Cependant, aucune vidéo de militants ou de surveillance n'attestent de ces coups de poing porté à cet adjudant. Selon les avocats de Kéziah, les éléments prouvent que le premier coup a été porté par un gendrame qui aurait matraqué le militant.

Ainsi le 17 septembre 2020 la version de forces de l'ordre pour justifier l'interpellation change ! Il ne s'agirait plus de coup de poing mais de coups de pied.


Le procureur et son adjoint, eux aussi incriminés


Maîtres Eddy Arneton et Raphaël Constant ont donc saisi l'Inspection Générale de la Justice (IGJ). Ils dénoncent clairement "des manquements" quant au respect des procédures. En effet, Kéziah, grièvement blessé à la tête, a été entendu plusieurs fois par la substitut de procureur en charge de l'instruction. 

Mais Kéziah est sanguinolent.

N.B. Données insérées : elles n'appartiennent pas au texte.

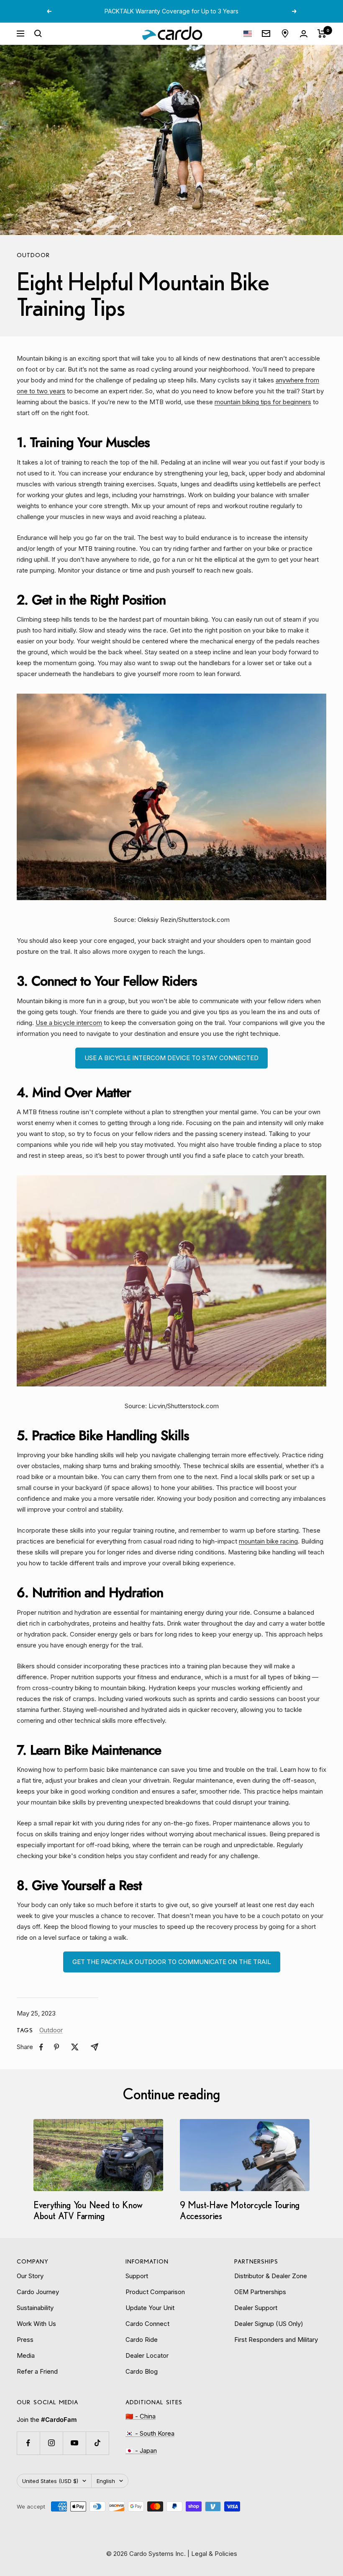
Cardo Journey (38, 2292)
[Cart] (321, 33)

Malgré tout, et en l’absence de certificat médical, le procureur adjoint de Fort-de-France décidait de maintenir la mesure de garde à vue.
Kéziah, non soigné, était contraint de dormir à même le sol dans une cellule qui comptait déjà deux autres gardés à vue, précise la défense.

"Un manquement aux règles élémentaires de procédure" qui conduit les conseils de Kéziah à saisir l'IGJ. Par cette action, ils attendent qu'une institution relevant du ministère de la justice se penche sérieusement sur le travail du Procureur et de son adjoint.


Une plainte aussi auprès du Conseil Supérieur de l'Ordre des Médecins de Martinique


Au cours de sa garde à vue, Kéziah a été transporté à l'hôpital Pierre Zobda Quitman à Fort-de-France. Malgré une plaie ouverte au crâne et des maux de tête insupportables, il sera renvoyé sans soin en garde à vue. Mais il est  victime de malaise. À tel point que pendant sa deuxième audition, il tâche de sang la moquette du magistrat. "Il n'a pas eu les soins nécessaires", s'insurgent ses avocats. 

Le procureur, que nous avons contacté nous a informés prendre connaissance de ces plaintes et se réserve le droit de réagir.

Quant à Kéziah Nuissier, il fait l'objet d'une plainte pour violence sur personne dépositaire de l'autorité publique. Son procès est prévu ce lundi 9 novembre  2020.